◆ **Problem to solve**
Filter the records for lines holding the string "item".

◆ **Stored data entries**
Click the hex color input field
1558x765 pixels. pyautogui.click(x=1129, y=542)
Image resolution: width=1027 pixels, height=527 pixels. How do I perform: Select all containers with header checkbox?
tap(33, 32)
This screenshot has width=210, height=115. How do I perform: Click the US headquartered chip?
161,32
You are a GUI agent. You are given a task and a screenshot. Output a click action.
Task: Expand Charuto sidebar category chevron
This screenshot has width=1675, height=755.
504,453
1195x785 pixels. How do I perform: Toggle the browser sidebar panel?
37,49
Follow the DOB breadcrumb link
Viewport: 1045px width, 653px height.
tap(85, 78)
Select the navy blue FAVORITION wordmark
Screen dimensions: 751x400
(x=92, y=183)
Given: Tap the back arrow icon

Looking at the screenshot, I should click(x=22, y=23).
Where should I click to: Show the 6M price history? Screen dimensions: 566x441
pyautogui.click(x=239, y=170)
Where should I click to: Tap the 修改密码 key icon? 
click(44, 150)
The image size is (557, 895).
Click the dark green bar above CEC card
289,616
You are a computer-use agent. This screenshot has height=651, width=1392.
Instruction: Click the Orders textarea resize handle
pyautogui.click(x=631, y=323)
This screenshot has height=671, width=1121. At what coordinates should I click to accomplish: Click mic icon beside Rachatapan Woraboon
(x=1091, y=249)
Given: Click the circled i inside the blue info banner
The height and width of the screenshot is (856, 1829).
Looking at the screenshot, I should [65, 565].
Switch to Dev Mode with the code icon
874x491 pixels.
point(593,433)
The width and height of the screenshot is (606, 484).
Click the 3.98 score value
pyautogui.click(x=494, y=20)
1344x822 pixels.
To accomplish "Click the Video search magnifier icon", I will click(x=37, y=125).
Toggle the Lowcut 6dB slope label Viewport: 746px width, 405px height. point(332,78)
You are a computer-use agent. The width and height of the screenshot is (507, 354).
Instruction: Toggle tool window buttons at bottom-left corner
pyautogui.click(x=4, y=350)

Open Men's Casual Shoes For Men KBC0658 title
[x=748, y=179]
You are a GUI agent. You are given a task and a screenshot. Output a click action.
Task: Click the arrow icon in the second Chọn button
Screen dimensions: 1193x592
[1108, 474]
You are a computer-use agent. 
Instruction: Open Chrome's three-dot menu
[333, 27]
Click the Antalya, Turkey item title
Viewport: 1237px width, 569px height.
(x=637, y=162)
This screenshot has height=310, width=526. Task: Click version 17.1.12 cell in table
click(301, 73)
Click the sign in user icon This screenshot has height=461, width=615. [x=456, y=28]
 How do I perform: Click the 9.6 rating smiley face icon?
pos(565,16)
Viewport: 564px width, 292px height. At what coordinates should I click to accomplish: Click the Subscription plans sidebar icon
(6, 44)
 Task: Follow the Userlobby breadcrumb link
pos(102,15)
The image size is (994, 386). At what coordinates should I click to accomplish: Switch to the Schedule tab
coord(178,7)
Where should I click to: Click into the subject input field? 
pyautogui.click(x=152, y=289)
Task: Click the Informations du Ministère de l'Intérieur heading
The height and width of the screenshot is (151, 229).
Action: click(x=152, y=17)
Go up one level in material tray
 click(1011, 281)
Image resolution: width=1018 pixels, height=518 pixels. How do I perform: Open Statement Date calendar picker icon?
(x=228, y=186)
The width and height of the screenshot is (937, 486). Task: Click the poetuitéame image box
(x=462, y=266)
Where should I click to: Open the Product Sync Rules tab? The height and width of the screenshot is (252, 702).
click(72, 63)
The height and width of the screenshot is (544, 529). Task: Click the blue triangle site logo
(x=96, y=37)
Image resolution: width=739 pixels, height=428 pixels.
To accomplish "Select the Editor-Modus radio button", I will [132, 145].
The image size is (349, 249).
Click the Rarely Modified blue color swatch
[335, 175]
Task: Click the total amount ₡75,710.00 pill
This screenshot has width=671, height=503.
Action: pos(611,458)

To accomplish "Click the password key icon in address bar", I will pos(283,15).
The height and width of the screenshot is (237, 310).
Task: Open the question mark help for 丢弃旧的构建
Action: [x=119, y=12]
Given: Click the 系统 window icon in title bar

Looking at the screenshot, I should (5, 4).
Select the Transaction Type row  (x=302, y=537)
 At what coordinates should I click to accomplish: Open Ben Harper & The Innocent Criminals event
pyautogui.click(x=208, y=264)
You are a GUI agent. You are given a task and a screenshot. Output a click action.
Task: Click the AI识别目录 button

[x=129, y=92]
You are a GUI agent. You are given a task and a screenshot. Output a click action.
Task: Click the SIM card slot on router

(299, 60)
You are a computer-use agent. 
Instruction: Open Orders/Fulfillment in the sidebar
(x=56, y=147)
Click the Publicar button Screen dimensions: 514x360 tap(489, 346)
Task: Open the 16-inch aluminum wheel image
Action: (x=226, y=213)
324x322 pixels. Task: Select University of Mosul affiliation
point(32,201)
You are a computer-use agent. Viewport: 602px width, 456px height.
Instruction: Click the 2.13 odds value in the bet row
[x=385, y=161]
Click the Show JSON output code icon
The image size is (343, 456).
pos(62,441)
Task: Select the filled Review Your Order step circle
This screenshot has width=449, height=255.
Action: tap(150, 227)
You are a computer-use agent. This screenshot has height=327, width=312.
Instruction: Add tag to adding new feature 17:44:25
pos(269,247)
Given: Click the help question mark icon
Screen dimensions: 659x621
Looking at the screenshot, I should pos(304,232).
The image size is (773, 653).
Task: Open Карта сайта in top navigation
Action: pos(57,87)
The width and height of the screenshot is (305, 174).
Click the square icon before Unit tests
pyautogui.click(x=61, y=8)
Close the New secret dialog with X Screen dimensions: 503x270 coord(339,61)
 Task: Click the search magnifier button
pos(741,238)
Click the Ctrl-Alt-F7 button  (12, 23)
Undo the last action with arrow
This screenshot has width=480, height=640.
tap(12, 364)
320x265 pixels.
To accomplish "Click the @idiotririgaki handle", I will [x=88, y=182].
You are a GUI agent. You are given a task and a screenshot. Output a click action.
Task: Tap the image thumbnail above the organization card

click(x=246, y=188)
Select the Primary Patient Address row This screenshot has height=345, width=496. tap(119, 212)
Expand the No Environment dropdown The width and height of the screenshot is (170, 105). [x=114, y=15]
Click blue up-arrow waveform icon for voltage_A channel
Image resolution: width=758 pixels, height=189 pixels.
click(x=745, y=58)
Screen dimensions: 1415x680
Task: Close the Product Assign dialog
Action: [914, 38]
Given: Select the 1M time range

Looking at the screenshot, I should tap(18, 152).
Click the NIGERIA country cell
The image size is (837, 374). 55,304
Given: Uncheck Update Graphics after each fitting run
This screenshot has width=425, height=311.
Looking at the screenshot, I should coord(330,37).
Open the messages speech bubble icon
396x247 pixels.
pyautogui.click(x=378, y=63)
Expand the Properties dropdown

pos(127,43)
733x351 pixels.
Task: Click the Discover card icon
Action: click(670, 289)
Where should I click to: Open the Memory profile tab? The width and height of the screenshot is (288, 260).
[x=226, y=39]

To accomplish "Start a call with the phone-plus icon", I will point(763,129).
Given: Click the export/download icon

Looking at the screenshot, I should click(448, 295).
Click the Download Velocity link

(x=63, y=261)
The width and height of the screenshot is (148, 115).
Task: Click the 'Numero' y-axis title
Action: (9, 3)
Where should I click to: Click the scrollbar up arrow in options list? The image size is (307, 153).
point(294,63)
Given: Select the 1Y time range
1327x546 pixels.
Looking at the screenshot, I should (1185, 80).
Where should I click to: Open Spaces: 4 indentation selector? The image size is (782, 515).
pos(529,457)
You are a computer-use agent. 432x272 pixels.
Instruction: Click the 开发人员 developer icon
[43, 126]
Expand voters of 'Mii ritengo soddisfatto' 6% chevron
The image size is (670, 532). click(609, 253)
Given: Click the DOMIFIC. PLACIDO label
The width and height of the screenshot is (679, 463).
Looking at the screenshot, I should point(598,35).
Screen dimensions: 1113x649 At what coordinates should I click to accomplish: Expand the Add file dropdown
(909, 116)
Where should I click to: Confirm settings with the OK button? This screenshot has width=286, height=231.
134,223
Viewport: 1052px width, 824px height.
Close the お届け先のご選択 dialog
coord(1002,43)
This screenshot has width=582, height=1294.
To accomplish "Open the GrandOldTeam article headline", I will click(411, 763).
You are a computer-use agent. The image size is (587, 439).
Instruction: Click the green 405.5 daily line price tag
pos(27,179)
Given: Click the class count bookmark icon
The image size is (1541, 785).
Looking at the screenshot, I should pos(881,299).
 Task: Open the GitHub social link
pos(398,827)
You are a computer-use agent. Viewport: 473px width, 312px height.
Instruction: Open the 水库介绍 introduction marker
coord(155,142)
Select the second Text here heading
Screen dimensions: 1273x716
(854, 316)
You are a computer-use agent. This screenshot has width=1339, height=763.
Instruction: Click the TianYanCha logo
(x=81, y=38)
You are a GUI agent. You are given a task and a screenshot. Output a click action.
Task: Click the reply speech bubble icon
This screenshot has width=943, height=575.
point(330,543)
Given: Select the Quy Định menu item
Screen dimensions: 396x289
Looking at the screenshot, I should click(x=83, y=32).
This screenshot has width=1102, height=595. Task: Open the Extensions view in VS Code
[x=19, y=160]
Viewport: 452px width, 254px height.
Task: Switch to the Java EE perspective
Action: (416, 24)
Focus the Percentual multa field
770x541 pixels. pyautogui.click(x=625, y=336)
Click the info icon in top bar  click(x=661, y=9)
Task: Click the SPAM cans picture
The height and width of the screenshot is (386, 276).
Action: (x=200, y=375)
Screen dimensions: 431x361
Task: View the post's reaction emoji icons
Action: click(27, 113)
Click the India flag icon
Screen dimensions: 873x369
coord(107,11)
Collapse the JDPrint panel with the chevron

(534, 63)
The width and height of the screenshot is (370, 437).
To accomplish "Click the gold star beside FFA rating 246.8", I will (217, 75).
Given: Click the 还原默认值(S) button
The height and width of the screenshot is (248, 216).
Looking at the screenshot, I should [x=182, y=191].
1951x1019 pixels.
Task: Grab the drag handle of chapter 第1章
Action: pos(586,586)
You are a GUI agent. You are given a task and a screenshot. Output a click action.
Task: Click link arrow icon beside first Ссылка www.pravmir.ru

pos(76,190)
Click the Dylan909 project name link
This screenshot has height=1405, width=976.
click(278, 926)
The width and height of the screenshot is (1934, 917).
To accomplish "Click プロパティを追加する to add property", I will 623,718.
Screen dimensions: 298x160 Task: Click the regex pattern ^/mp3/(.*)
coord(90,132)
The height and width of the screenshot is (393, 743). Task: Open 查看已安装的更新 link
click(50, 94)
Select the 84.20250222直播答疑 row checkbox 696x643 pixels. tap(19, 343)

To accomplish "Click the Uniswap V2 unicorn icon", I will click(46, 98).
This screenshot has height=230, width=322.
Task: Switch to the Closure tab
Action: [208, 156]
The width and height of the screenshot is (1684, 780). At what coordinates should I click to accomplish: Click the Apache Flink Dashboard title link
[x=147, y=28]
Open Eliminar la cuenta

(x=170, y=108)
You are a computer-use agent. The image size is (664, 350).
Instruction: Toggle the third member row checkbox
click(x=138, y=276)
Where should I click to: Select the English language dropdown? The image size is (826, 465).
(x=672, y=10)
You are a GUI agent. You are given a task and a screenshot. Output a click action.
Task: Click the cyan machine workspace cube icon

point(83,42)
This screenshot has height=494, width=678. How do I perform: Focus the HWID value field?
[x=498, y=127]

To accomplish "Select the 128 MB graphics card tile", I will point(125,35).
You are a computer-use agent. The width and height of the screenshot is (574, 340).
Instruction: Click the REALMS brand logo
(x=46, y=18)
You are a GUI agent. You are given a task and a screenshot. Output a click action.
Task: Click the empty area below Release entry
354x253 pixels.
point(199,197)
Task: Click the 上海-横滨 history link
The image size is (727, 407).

◆ **Task output**
Click the Antalya, Turkey item title
Given: Select the Quy Định menu item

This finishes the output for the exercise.